* [EXCERPT]:
########

Martin Horwood (Cheltenham) (LD): I must declare some non-pecuniary interests, as a member of the Institute of Fundraising, a patron or friend of various local charities in Gloucestershire, and a trustee of the UK’s leading blindness research charity, Fight for Sight. That is not the first plug we have had for a very worthwhile charity in this debate and I am sure that it will not be the last.

I also welcome the new ministerial team and congratulate them on bringing this Bill before us after so long a wait. Credit is also due to the right hon. Member for Darlington (Mr. Milburn), my hon. Friend the Member for Colchester (Bob Russell) and the hon. Member for Sutton Coldfield (Mr. Mitchell), who contributed to the long periods of effective scrutiny and the welcome degree of consensus that has been achieved—at least, until today—although I cannot go along with the rather extreme penalties, such as beheading, that the right hon. Member appeared to recommend for some of the dissenters. In any event, I pay tribute to the Joint Committee’s work.

This Bill has been so long in preparation that I remember briefing voluntary sector colleagues on the new Charities Bill that I thought was to become law imminently long before I was even a candidate for Parliament, let alone an MP. Now that we are finally debating it in the Commons, I hope that with the help of a sufficiently brisk and efficient Committee stage, we might just see it complete its passage before the summer recess. There will certainly be groans of disappointment from my former colleagues if we allow it to be delayed by another three months. However, all credit to the ministerial team for having rescued it from the long grass at all.

########

* [DATA]:
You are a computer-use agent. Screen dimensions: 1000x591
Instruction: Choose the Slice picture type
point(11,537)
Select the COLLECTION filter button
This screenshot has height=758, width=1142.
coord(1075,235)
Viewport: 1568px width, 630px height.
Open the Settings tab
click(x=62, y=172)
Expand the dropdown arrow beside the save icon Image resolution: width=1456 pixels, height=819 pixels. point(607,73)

########

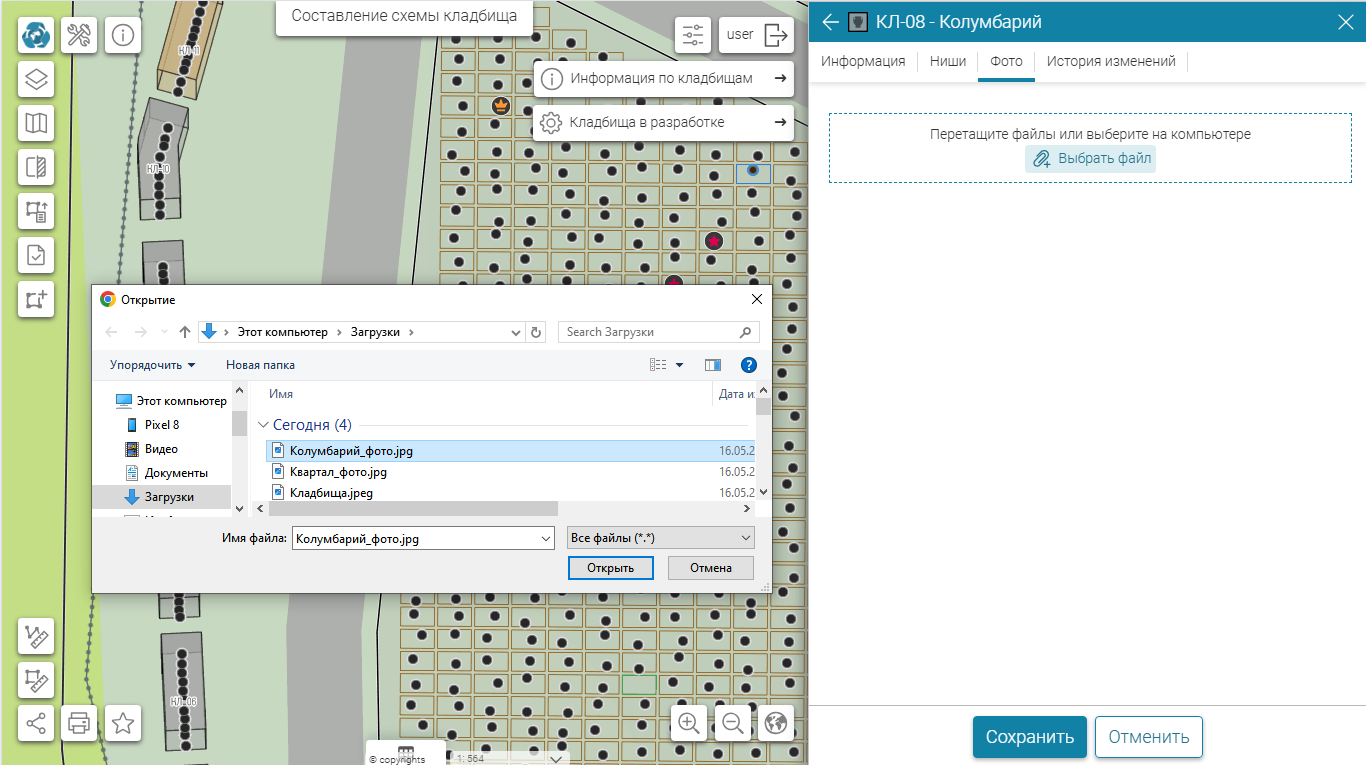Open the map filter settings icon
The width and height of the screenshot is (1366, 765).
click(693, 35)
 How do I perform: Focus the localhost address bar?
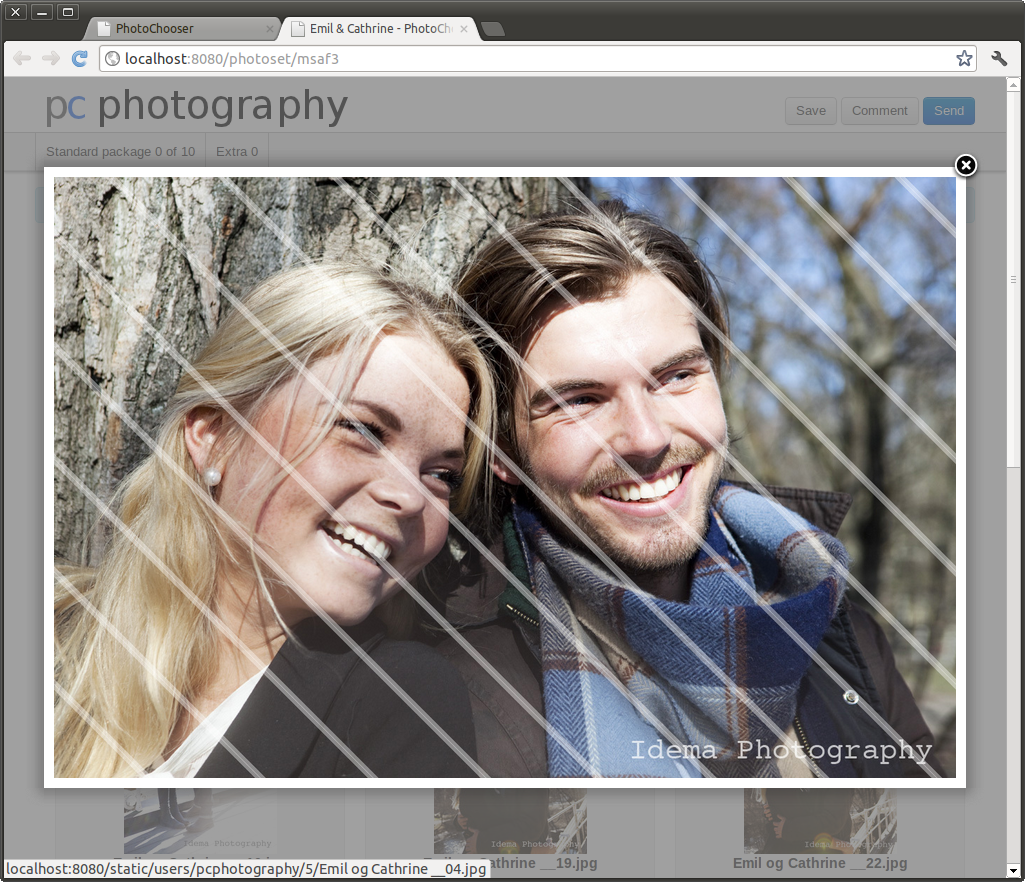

########

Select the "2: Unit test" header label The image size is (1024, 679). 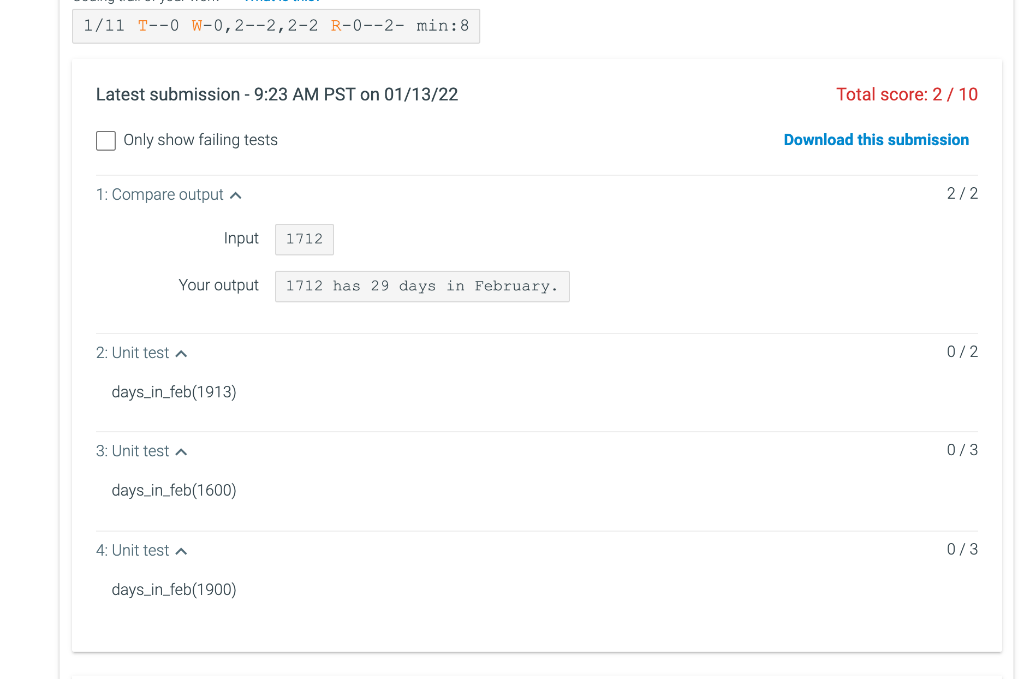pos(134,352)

########

According to the excerpt, which blindness research charity does the speaker serve as a trustee? The rows are taken from a source unrelated to the excerpt.

* [TASK RESPONSE]: Fight for Sight.